I attended Johnnie's Vinyasa today, he shared a student's experience with the class. She told him that she experienced the best class ever. What made it so wonderful was that she was completely present. It didn't matter what the flow was, or the music nor the teacher's words. Just the sense of being completely present led her to open a new level to explore. I listened and let go. I let myself completely sink into the practice, I shed the apprehension that I may have a hard time (right knee is still not strong as the left). I connected to my breath and to the flow so deeply, I have a hard time remembering exactly what we did. I try to remember flows to incorporate new moves in my classes, but this class was different. During teacher training he would call me out to teach sun A or B to the class, that led to a kind of "oh no, what is he going to do today?" feeling, kind of uneasy. I felt safe and relaxed and decided that if he called on me, i would ignore him....he he he. Just kidding. It felt that he was right next to me the entire class, when I stumbled in the extended hand to big toe pose, he was there and caught me. It was so hard at times, but I didn't want it to end. It was a good sense of difficulty and presence.

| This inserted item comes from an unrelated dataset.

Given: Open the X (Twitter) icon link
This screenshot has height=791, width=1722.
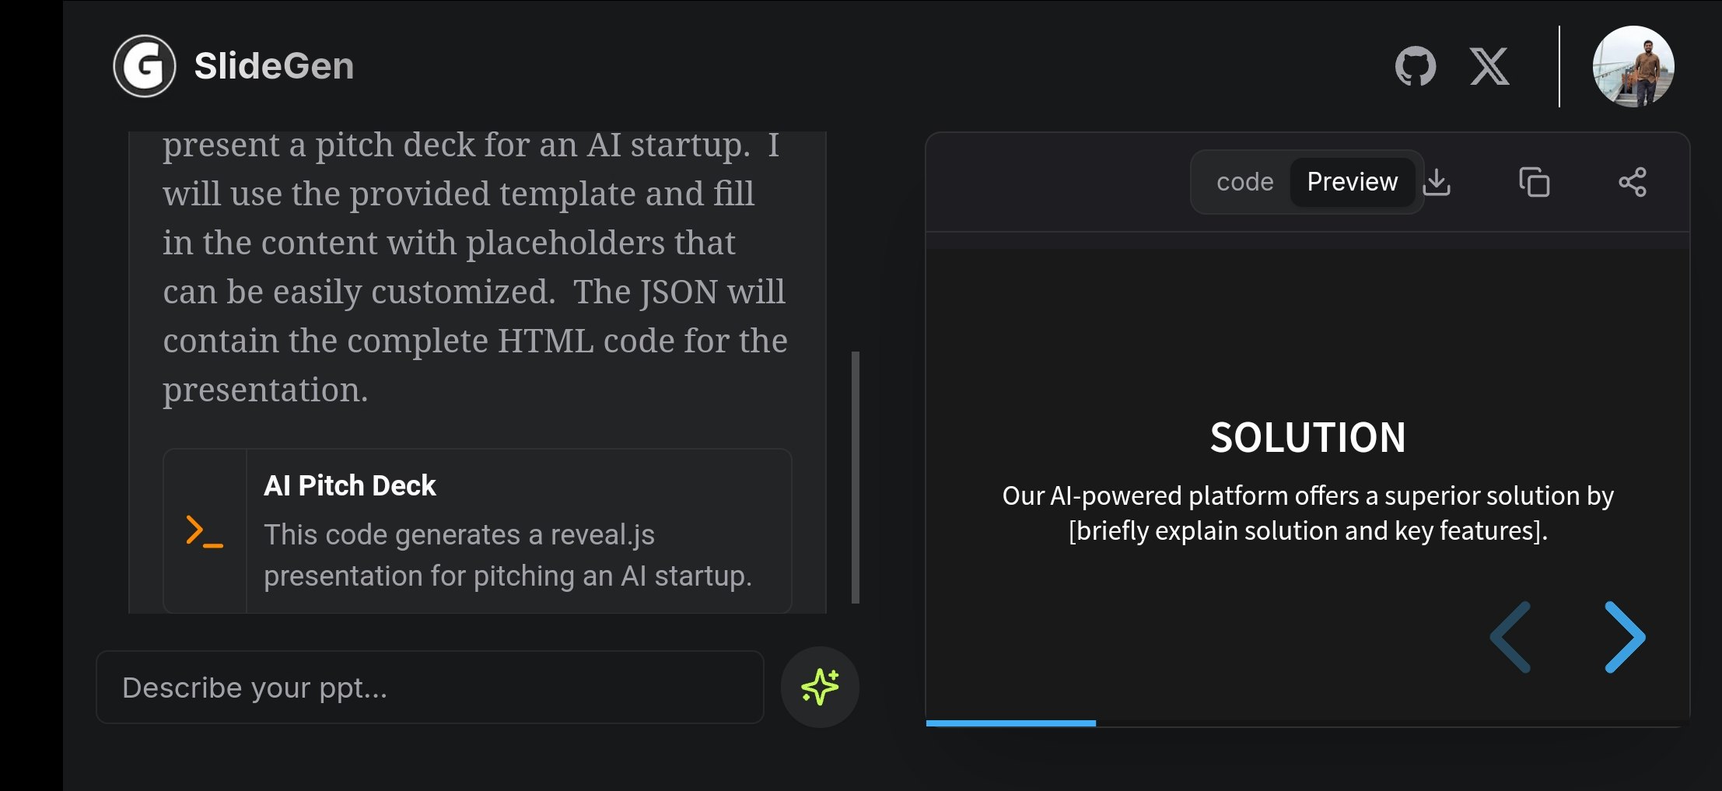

Presence is a state of mind, an attitude and a priceless ability. It can be thought of as an ability to focus on what is happening right at that moment. Not the past or future, just that second. Free from distractions, obsessive thoughts and insecurities one is free to immerse themselves into their lives, instead of being a spectator.
Find a new, deeper sense of presence in your life.
I taught a slow flow feedback session to Corrine and Nicole. I am so grateful for their time and guidance.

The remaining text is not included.